#### Supplied passage
--------------------------------------------------
COVID-19 'Slight Impact' Still Halts Economic Recovery... Consumption Drops at Largest Rate in 8 Years and 11 Months (Comprehensive)
Statistics Korea Announces January 2020 Industrial Activity Trends
Despite COVID-19 Being 'Slightly Reflected' in Consumption, Triple Rebound Halted
Total Industrial Production Up 0.1%·Facility Investment Down 6.6%
[Sejong=Asia Economy Reporters Kim Hyunjung and Joo Sangdon] The economic recovery lost momentum starting from January this year, a period when the impact of the novel coronavirus infection (COVID-19) had not yet been fully reflected. The retail sales index fell by the largest margin in 8 years and 11 months, and investment also showed a sluggish trend. Statistics Korea forecasted that indicators would worsen from February as the impact of COVID-19 would be fully reflected.
According to the 'January 2020 Industrial Activity Trends' released by Statistics Korea on the 28th, retail sales in January decreased by 3.1% compared to the previous month due to reduced sales of passenger cars, shoes, bags, and cosmetics. This was the largest decline in 8 years and 11 months since February 2011, which recorded -7.0%.
An Hyeongjun, Director of Economic Trend Statistics at Statistics Korea, said, "Since December last year, travel consumption decreased as Chinese tourists declined, and duty-free sales dropped due to fewer Chinese tourists at duty-free shops. However, since the first domestic COVID-19 case was confirmed on January 20, the impact of COVID-19 was limited."
--------------------------------------------------
#### Work to complete
(a) According to the article, by what percentage did retail sales in January fall compared to the previous month?
(b) Summarize the article in two sentences.
(c) Rename "Statistics Korea" to "Korea's statistics agency" in the article's passage that begins at the words "COVID-19 'Slight Impact'" and stops after "be fully reflected.", and give that passage.

Dataset records:
--------------------------------------------------
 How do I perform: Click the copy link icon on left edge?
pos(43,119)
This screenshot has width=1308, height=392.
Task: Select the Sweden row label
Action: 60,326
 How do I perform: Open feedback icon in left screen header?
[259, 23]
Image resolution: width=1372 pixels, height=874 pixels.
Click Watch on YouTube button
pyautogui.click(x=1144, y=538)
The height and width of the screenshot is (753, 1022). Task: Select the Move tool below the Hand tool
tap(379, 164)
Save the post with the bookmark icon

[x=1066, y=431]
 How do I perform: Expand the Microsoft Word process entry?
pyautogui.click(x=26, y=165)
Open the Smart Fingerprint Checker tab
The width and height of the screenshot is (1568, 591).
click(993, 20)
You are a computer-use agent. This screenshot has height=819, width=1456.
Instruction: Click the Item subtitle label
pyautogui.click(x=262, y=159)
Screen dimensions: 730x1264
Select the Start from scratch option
--------------------------------------------------
#### Responses to the tasks
(a) Retail sales fell by 3.1% compared to the previous month.

(b) According to Statistics Korea's January 2020 industrial activity figures, the economic recovery lost momentum in January even before COVID-19's impact was fully reflected, as retail sales fell 3.1% from the previous month, the largest drop in 8 years and 11 months, and investment was sluggish. Statistics Korea forecast that indicators would worsen from February as the impact of COVID-19 became fully reflected.

(c)
COVID-19 'Slight Impact' Still Halts Economic Recovery... Consumption Drops at Largest Rate in 8 Years and 11 Months (Comprehensive)
Korea's statistics agency Announces January 2020 Industrial Activity Trends
Despite COVID-19 Being 'Slightly Reflected' in Consumption, Triple Rebound Halted
Total Industrial Production Up 0.1%·Facility Investment Down 6.6%
[Sejong=Asia Economy Reporters Kim Hyunjung and Joo Sangdon] The economic recovery lost momentum starting from January this year, a period when the impact of the novel coronavirus infection (COVID-19) had not yet been fully reflected. The retail sales index fell by the largest margin in 8 years and 11 months, and investment also showed a sluggish trend. Korea's statistics agency forecasted that indicators would worsen from February as the impact of COVID-19 would be fully reflected.